But no one seems to know "dink". It's giving someone a ride ride on your bike, aka a "backie" or .... lots of regional variations, I'm sure. In a sentence "I'll give you a dink on my bike" - I don't recall it as verb, always a noun, Just wondering if anyone grew up with it here, or is it a genuine antipodean word?
 

Profpointy

Legendary Member
"saddler" is the term where I was brought up - Cardiff. Arguably this could be specific to passenger on the saddle and rider standing up to pedal..

How about "mitching" for bunking off school - South Wales generally.

And "splammed on someone" for "grassing someone up" or "dobbing them in" as the Ozies would have it.
 

Profpointy

Legendary Member
Yeah, "dob in" is a very important verb in australia :smile: Not quite equivalent to "grass" - a bit more neutral. "Grass" has frisson of betrayal, "dob in" depends on context

The nuances of language - almost but not quite the same meaning. Or same.meaning but different culture.

I love.this sort of thing
 

Dec66

A gentlemanly pootler, these days
Location
West Wickham
Being brought up on Merseyside, my speech is peppered with idiom. I have to constantly convince Mrs. 66 that I am not deliberately using slang expressions in order that people will ask me what they mean; it's just genuinely the way I speak.

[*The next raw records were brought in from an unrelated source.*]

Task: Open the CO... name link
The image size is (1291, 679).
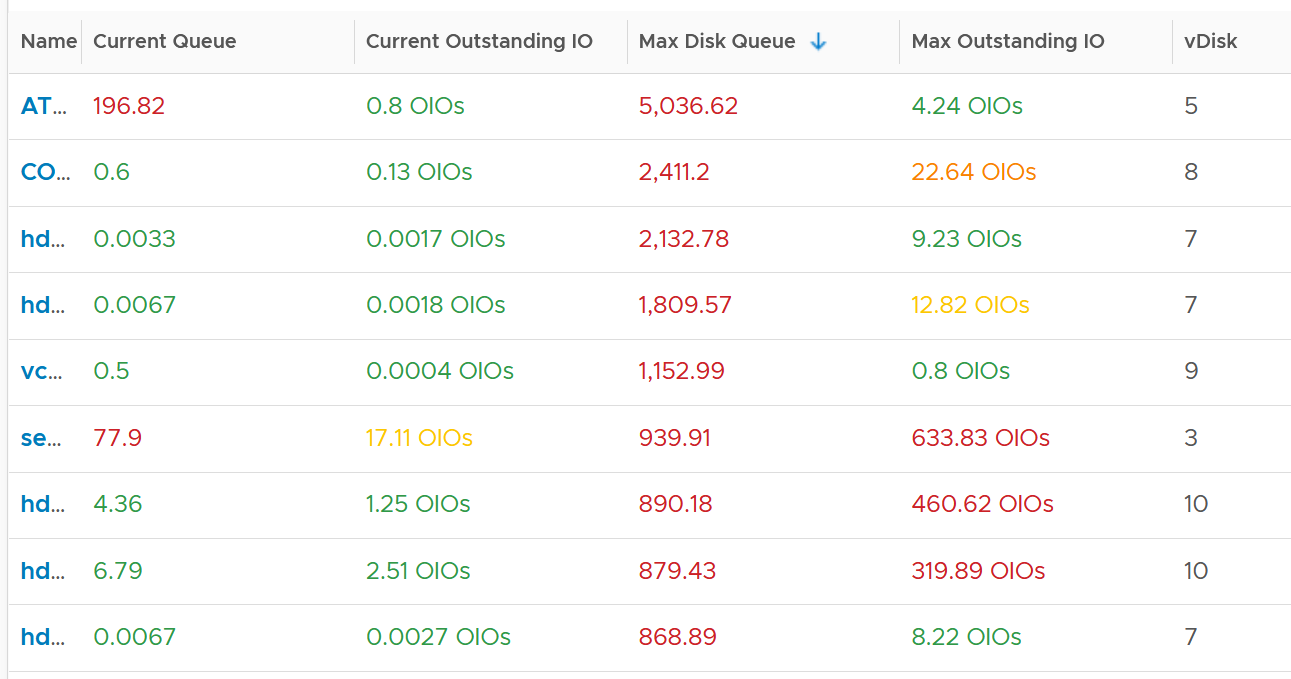Action: [46, 172]
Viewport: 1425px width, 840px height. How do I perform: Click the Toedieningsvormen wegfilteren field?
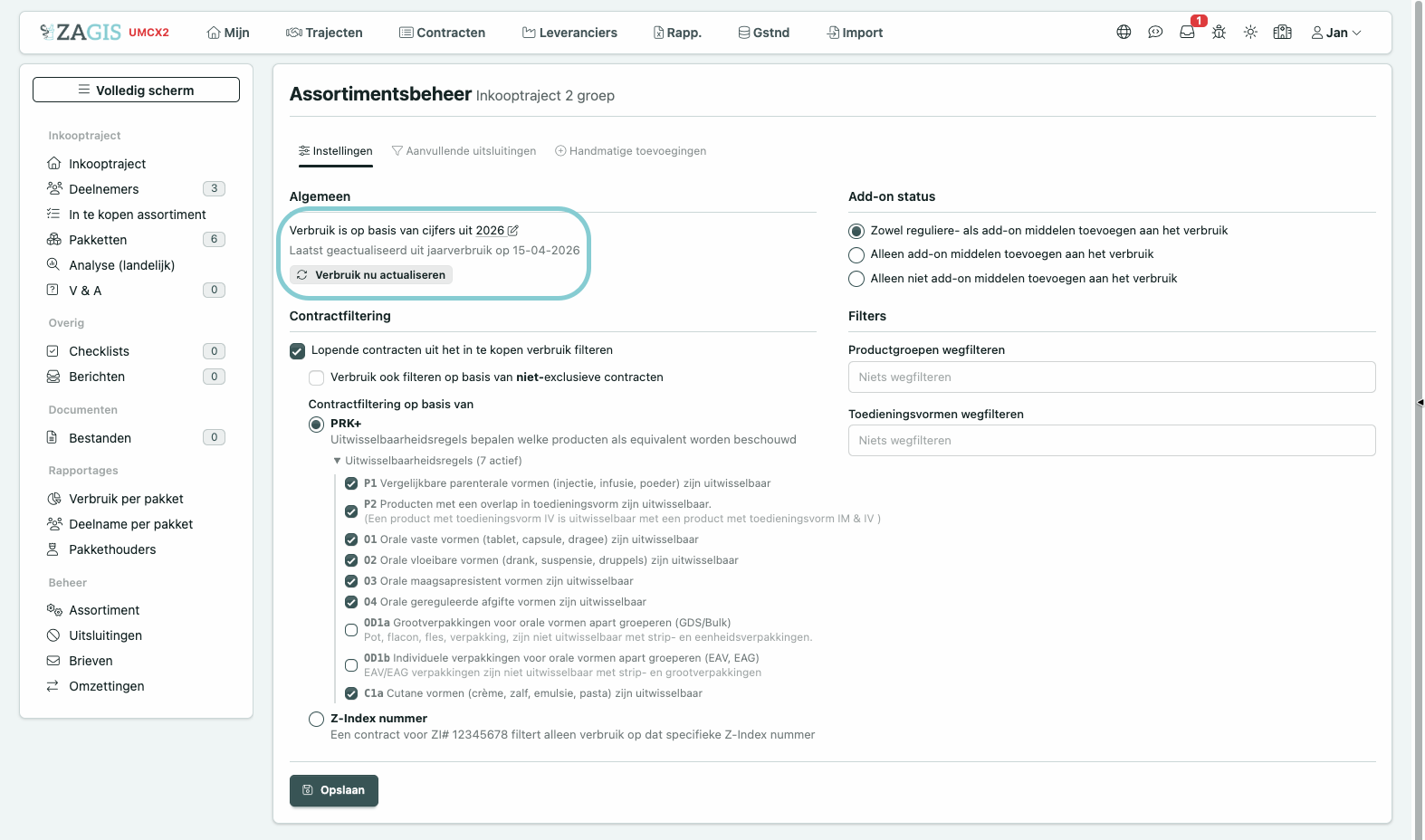(1112, 441)
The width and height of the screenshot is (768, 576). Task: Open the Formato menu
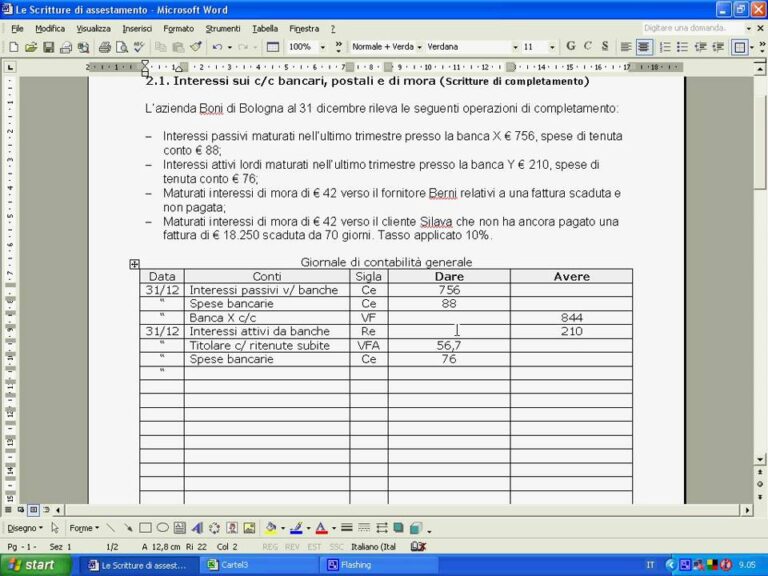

However, I love many of the slang expressions of other regions, and particularly Glasgow, where I lived for a short time. My favourite is the all-purpose word "gub" (verb form) or "gubbed" (adjective). It is fantastically descriptive, and can be used in hundreds of contexts.

It's the WD40 of slang.
 

Firestorm

Veteran
Location
Southend on Sea
"saddler" is the term where I was brought up - Cardiff. Arguably this could be specific to passenger on the saddle and rider standing up to pedal..

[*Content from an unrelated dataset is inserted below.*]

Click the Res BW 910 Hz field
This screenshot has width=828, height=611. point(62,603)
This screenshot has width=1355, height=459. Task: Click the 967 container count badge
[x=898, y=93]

How about "mitching" for bunking off school - South Wales generally.

And "splammed on someone" for "grassing someone up" or "dobbing them in" as the Ozies would have it.
Saddler was called a Backie in Essex.
where the passenger was infront of the rider it was called a crossie
 

Dec66

A gentlemanly pootler, these days
Location
West Wickham
"Seaty" or "seatie" is what is was/is in Ellesmere Port.
Variously "seater", " backy" or "takey".

I've never pinned any of the three expressions to any particular Merseyside region.
 

Hacienda71

Mancunian in self imposed exile in leafy Cheshire
Having spent a year at school in Melbourne, I get dink and dob. In Manchester and Cheshire a dink is a backie.
How about tubes in the Eskie?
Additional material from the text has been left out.